Preeclampsia is a condition characterized by high blood pressure and sudden protein in the urine that typically develops in the second half of pregnancy. It affects about 3.8 percent of U.S. births, or about 152,000 a year, a recent study found. But that number has been rising steadily, particularly cases of severe preeclampsia, which jumped more than 300 percent in the U.S. between 1980 and 2010.

The only cure for the problem is delivery, which can endanger a baby early in pregnancy.

The recommendation was welcomed by Eleni Tsigas, executive director of the Preeclampsia Foundation.

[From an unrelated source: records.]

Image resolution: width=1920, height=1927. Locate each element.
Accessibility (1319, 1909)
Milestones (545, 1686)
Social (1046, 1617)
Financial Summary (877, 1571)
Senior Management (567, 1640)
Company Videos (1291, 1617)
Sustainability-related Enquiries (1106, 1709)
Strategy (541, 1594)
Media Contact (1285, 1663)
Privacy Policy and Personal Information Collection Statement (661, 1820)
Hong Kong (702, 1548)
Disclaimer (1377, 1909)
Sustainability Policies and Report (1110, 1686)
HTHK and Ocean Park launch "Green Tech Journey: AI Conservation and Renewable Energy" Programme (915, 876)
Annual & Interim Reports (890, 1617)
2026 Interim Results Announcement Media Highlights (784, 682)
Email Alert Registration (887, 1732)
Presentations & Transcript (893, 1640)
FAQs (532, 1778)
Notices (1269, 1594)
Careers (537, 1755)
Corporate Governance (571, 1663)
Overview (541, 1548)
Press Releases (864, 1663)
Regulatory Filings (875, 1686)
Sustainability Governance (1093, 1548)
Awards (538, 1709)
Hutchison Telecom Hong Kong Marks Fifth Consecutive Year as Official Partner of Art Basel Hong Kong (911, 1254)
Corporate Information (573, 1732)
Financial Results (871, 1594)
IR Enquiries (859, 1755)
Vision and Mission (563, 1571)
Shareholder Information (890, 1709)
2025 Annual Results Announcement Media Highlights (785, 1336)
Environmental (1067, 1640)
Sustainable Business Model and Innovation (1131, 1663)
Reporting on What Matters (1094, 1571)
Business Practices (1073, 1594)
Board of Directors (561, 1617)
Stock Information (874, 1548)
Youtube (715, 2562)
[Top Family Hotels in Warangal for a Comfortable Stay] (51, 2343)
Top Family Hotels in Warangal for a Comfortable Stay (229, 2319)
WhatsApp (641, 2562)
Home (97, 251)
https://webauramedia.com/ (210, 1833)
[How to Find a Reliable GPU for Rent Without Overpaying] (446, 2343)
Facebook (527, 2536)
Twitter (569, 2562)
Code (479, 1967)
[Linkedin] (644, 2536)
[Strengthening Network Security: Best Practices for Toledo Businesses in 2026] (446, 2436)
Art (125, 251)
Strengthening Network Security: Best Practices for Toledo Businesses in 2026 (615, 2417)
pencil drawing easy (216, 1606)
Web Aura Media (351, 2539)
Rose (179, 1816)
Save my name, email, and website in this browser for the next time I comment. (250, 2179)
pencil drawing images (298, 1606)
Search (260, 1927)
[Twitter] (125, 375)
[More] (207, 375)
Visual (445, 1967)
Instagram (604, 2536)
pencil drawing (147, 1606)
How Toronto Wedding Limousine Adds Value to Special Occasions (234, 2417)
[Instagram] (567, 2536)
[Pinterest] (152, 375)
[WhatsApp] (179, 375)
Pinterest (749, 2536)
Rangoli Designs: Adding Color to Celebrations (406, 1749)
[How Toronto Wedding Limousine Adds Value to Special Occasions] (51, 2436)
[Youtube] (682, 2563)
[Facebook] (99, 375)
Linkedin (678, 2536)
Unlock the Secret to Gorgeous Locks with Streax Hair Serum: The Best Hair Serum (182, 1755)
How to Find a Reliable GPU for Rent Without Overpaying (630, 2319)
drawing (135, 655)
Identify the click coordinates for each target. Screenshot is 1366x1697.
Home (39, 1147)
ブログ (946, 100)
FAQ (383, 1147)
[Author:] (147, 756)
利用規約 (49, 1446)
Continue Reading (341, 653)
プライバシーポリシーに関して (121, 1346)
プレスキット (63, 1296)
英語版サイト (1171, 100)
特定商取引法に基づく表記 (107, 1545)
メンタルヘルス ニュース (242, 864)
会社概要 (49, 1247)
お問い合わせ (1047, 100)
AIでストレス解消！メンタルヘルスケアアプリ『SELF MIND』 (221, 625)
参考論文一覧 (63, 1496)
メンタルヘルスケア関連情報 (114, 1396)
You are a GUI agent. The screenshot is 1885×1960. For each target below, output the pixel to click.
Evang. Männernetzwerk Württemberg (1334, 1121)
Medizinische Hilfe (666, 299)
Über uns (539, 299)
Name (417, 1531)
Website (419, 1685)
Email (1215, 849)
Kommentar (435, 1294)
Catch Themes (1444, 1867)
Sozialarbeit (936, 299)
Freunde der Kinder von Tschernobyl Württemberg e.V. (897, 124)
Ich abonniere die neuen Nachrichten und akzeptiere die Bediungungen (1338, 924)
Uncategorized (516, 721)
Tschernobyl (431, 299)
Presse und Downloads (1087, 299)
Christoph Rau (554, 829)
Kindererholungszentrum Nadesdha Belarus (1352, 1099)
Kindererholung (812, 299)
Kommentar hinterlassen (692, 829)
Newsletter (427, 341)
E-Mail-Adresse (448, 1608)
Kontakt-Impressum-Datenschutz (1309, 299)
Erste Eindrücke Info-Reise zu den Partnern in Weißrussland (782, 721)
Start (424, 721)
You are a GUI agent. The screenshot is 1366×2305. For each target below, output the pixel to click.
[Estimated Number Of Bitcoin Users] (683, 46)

Tsigas lost a daughter in 1998 to the condition and developed severe preeclampsia with a son during her second pregnancy. A third pregnancy was normal. “We support women talking to their caregivers about low-dose aspirin,” Tsigas said.

Women at high risk for preeclampsia include those with a previous history of the problem, women with diabetes, high blood pressure or obesity and those with immune disorders or who are pregnant with more than one baby.

But Tsigas says one of the trickiest things about the condition is that doctors can’t predict it.

“There are two messages: First, women really do need to control the things they can control to have a healthy pregnancy,” Tsigas said. “The flip side is, even if you are healthy, you are not off the hook. All women are at risk for preeclampsia.”

USPSTF will accept public comments on the draft recommendation from April 8 to May 5.